Dans le monde d’aujourd’hui, les véritables frontières ne séparent par les nations, mais les forts et les faibles, les privilégiés et les humiliés, les hommes libres et ceux qui vivent dans les fers. Aucun mur ne peut plus empêcher une catastrophe humanitaire ou des violations systématiques des droits de l’homme dans un pays de mettre en péril la sécurité nationale d’autres pays situés aux antipodes.
Les scientifiques nous disent que notre univers naturel est en fait si petit, et que tous ses éléments sont si étroitement liés entre eux, qu’un battement d’aile de papillon en Amazonie peut déclencher une violente tempête de l’autre côté du globe. On désigne ce principe sous le nom d’« effet papillon ». Aujourd’hui, il est clair, peut-être plus clair que jamais, qu’il s’applique aussi à l’univers de l’activité humaine, avec toutes les conséquences, bonnes ou mauvaises, que cela a.
Mesdames et Messieurs,
Nous sommes entrés dans le troisième millénaire par une porte de feu. Si aujourd’hui, après l’horreur du 11 septembre, nous voyons plus clair, et plus loin, nous comprendrons que l’humanité est indivisible. De nouveaux dangers nous menacent, toutes races, nations et régions confondues. Un sentiment d’insécurité a gagné tous les esprits, sans que la fortune des uns ou le statut des autres fasse aucune différence. L’âge non plus n’y change rien : jeunes et vieux ont désormais une conscience beaucoup plus nette des liens qui nous unissent tous, pour le meilleur et pour le pire.

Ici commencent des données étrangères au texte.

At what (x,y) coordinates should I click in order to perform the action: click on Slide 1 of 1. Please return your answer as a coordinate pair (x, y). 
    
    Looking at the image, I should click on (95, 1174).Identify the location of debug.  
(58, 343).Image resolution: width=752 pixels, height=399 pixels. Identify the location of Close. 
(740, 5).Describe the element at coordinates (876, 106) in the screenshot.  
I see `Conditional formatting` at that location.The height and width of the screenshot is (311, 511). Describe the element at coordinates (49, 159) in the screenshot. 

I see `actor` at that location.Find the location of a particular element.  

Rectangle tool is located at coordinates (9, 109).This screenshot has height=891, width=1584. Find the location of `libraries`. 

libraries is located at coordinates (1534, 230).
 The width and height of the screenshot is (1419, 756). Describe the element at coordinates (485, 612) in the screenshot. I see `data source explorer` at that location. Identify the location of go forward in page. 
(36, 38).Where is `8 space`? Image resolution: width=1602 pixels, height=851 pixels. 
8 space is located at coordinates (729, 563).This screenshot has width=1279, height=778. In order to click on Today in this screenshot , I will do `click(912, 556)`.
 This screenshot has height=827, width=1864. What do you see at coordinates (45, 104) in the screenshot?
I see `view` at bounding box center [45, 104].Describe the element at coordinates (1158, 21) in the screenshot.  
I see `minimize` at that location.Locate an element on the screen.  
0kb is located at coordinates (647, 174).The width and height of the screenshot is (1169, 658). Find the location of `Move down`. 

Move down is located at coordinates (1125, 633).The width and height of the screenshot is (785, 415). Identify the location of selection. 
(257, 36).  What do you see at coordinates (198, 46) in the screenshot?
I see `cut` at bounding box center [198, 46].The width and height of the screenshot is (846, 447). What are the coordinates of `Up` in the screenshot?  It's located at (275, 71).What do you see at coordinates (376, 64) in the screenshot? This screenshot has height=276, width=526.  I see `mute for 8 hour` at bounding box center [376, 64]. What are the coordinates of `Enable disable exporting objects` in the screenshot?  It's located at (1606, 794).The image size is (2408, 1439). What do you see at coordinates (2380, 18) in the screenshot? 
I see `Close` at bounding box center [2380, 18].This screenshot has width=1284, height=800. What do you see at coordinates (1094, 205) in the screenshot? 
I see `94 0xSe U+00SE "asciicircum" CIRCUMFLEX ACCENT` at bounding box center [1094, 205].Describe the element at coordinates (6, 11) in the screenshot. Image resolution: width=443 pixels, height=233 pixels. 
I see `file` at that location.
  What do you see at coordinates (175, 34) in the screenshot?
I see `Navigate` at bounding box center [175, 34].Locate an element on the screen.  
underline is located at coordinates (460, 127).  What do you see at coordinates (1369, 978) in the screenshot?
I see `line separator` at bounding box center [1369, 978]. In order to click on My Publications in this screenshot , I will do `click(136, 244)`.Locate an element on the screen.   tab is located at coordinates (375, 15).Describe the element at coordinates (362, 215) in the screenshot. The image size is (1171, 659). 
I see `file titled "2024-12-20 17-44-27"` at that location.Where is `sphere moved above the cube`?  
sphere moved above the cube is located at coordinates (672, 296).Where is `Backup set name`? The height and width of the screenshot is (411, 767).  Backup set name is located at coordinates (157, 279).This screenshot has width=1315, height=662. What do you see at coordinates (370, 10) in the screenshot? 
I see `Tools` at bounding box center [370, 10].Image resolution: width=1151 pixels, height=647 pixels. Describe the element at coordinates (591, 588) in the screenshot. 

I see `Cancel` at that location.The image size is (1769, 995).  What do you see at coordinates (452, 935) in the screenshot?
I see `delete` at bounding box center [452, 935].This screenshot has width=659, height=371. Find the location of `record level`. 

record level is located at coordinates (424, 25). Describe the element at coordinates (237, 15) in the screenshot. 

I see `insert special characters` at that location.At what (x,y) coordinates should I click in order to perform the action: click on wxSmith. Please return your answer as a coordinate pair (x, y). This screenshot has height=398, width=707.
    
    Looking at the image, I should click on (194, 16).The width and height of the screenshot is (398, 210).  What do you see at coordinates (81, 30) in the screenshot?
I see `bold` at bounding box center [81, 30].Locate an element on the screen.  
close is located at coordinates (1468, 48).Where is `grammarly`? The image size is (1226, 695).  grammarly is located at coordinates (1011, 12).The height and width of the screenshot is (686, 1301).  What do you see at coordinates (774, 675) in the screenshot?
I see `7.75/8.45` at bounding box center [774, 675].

En ce tout début du XXIe siècle – un siècle qui a déjà appris à ses dépens, et combien violemment – que le progrès vers la paix et la prospérité mondiale est tout sauf inévitable, nous ne pouvons plus ignorer cette nouvelle réalité. Nous devons y faire face.
Le XXe siècle a peut-être été le plus meurtrier de l’histoire de l’humanité; il a été le témoin d’innombrables conflits destructeurs, de souffrances indicibles et de crimes sans nom. À maintes reprises, un groupe ou une nation s’est déchaîné contre un autre groupe ou une autre nation, motivé souvent par une haine ou des soupçons irrationnels, une arrogance sans borne ou une soif illimitée de puissance ou de richesse. Face à ces cataclysmes, au milieu du siècle, les dirigeants des pays du monde ont décidé de lier les nations par un lien plus étroit que jamais.
Une instance a été créée – l’Organisation des Nations Unies – au sein de laquelle les nations pouvaient oeuvrer ensemble pour affirmer la dignité et la valeur de chaque être humain et assurer la paix et le développement à tous les peuples de la terre. À l’ONU, les États pouvaient s’unir pour renforcer l’état de droit, mettre en lumière les besoins des pauvres et tenter d’y répondre, mettre un frein à la brutalité et à l’avidité de l’homme, protéger les ressources naturelles et la beauté de la nature, garantir des droits égaux aux hommes et aux femmes et assurer la sécurité des générations à venir.
Nous avons donc hérité du XXe siècle les outils politiques, scientifiques et techniques qui, si nous voulons seulement en faire usage, nous donnent les moyens de vaincre la pauvreté, l’ignorance et la maladie.
Au XXIe siècle, la mission de l’Organisation des Nations Unies sera, je crois, définie par une conscience nouvelle et plus profonde du caractère sacré et de la dignité de toute vie humaine, indépendamment de toute considération de race ou de religion. Il faudra pour cela que notre regard passe au-delà des frontières entre États et sous la surface des nations et des communautés. Nous devons, plus que jamais, nous donner pour tâche d’améliorer les conditions de vie des individus, hommes et femmes, qui font la richesse d’un État ou d’une nation et lui donnent son caractère unique. Nous devons commencer par nous occuper de la petite Afghane dont je parlais, en sachant que sauver une vie, c’est sauver l’humanité elle-même.
Ces cinq dernières années, j’ai souvent rappelé que la Charte des Nations Unies commence par les mots « Nous, peuples ». Ce qui n’est pas toujours compris, c’est que ces peuples sont composés d’individus dont les droits les plus fondamentaux sont régulièrement sacrifiés à l’autel des intérêts supposés de l’État ou de la nation.
Un génocide commence quand un homme est tué non pour ce qu’il a fait, mais pour ce qu’il est. Une campagne de nettoyage ethnique commence quand un homme s’en prend à son voisin. La pauvreté commence quand un enfant ne peut exercer son droit fondamental à l’éducation. Ce qui commence quand la dignité d’un seul individu est foulée aux pieds se solde trop souvent par une calamité pour une nation tout entière.
En ce siècle nouveau, nous devons partir du principe que la paix n’appartient pas qu’aux États et aux peuples, mais aussi à chacun des membres de chaque communauté. La souveraineté des États ne peut plus servir d’écran pour masquer des violations systématiques des droits de l’homme. La paix doit être instaurée, de façon réelle et tangible, dans l’existence quotidienne de tous les nécessiteux. La paix doit être recherchée, surtout, parce qu’elle est indispensable pour que chaque membre de la grande famille humaine puisse vivre dans la dignité et en sécurité.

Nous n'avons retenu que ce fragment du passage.